*Complete the following*.
1 - Do the following statements agree with the article on cash cow stocks? Answer each with yes or no and quote the deciding words. (a) The S&P 500's average operating profit margin in 2022 was 12.7%. (b) Operating margins are usually lower than FCF margins. (c) Palo Alto Networks had $6.9 billion in LTM revenue.
2 - In the article on cash cow stocks, what FCF margin makes a company a cash cow?
3 - Write out the part of the article on cash cow stocks starting at "The average operating" and ending at "drops over time.".

*Excerpt provided*.
======

Investors love cash cows – companies that generate consistent free cash flow. FCF, as it is often abbreviated, is what is left over or "free" from operating cash flow after deducting capex payments and working capital requirements. These stocks tend to do well over time.
This is because firms with high FCF margins (i.e., free cash flow as a percentage of sales) can afford to make dividend payments and acquisitions, buy back stock, reduce debt, or just let the cash pile up on the balance sheet.
The average operating profit margin for the S&P 500 was 12.7% in 2022, according to Yardeni Research. (Operating margins are typically higher than FCF margins as they don't include capex and working capital expenses as do FCF margins.) So generally, any company with a 20% or greater FCF margin can be considered a cash cow.
What's more, these tend to be the best dividend stocks, consistently growing their payouts and earnings per share over time. This is partly because through stock buybacks, the denominator, or the shares outstanding, drops over time.
With this in mind, here are six of the best cash cows to buy now. To find the best stocks to buy, we looked for companies that generate impressive free cash flow and put it to good use via dividends, buybacks and more. Plus, each has a high FCF margin and yield, which indicates it will do well over the long term.
Data is as of November 7. FCF margins are calculated by dividing a company's last 12 months (LTM) free cash flow by its LTM sales. FCF yield is the last 12 months free cash flow divided by the market value of the stock.
Palo Alto Networks
- Market value: $74.7 billion
- LTM FCF margin: 37.7%
- LTM FCF yield: 3.5%
Palo Alto Networks (PANW, $242.08) is a cybersecurity software company that generated $2.6 billion in free cash flow over the 12 months ended July 31. Since Palo Alto Networks also produced $6.9 billion in LTM revenue, its FCF works out to 37.7% of its sales. This FCF margin easily makes PANW a very prosperous cash cow.
Moreover, since PANW stock has a market capitalization of $74.7 billion, its FCF yield is 3.5%. So, here we have the best of both worlds, a cash cow and a low valuation.

======

Page and screen pointing data:
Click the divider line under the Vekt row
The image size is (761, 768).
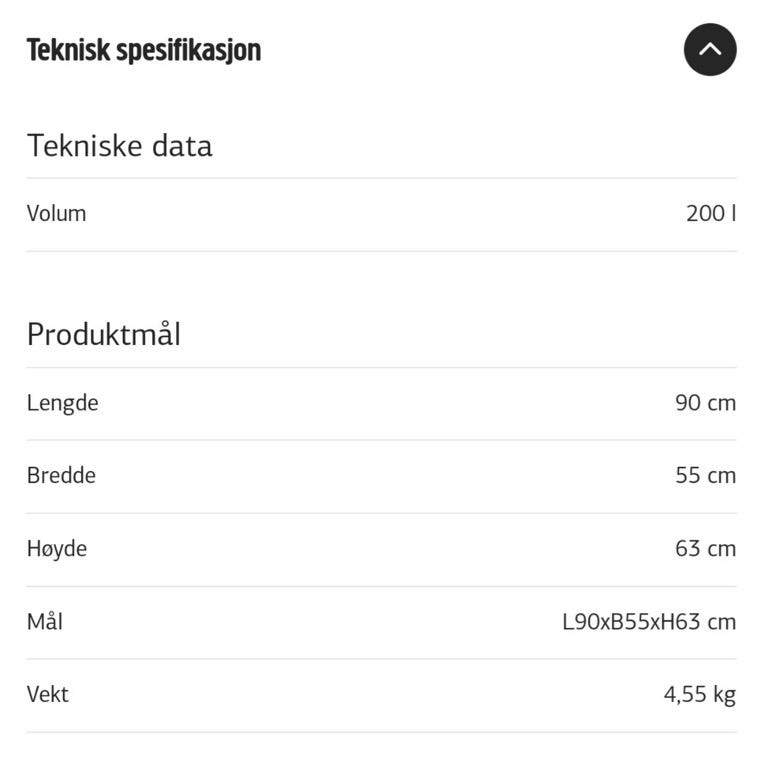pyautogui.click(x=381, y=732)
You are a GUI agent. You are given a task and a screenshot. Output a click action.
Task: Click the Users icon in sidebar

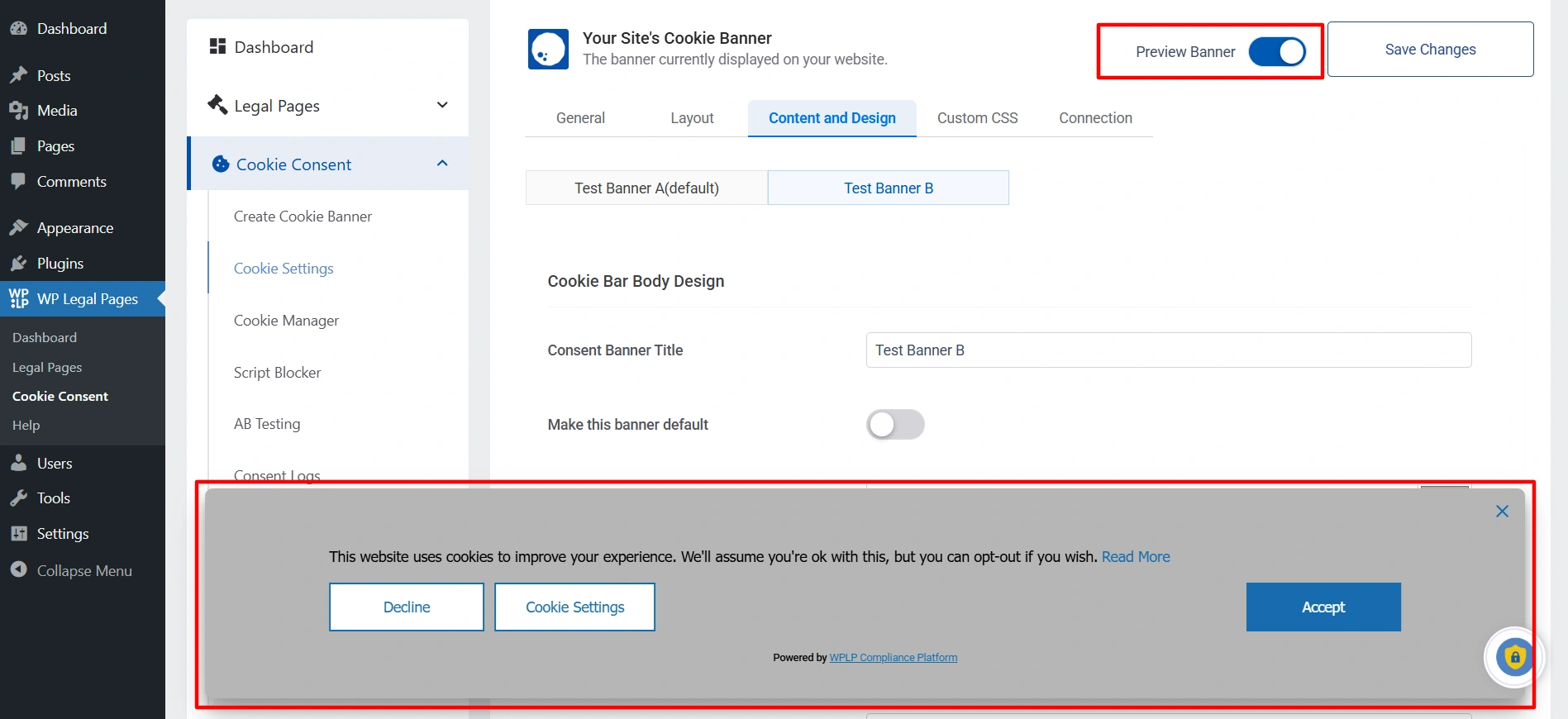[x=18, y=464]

======

*Replies*.
1 -
(a) Yes: "The average operating profit margin for the S&P 500 was 12.7% in 2022, according to Yardeni Research."
(b) No: "Operating margins are typically higher than FCF margins"
(c) Yes: "Palo Alto Networks also produced $6.9 billion in LTM revenue"

2 - A company with an FCF margin of 20% or greater can generally be considered a cash cow.

3 -
The average operating profit margin for the S&P 500 was 12.7% in 2022, according to Yardeni Research. (Operating margins are typically higher than FCF margins as they don't include capex and working capital expenses as do FCF margins.) So generally, any company with a 20% or greater FCF margin can be considered a cash cow.
What's more, these tend to be the best dividend stocks, consistently growing their payouts and earnings per share over time. This is partly because through stock buybacks, the denominator, or the shares outstanding, drops over time.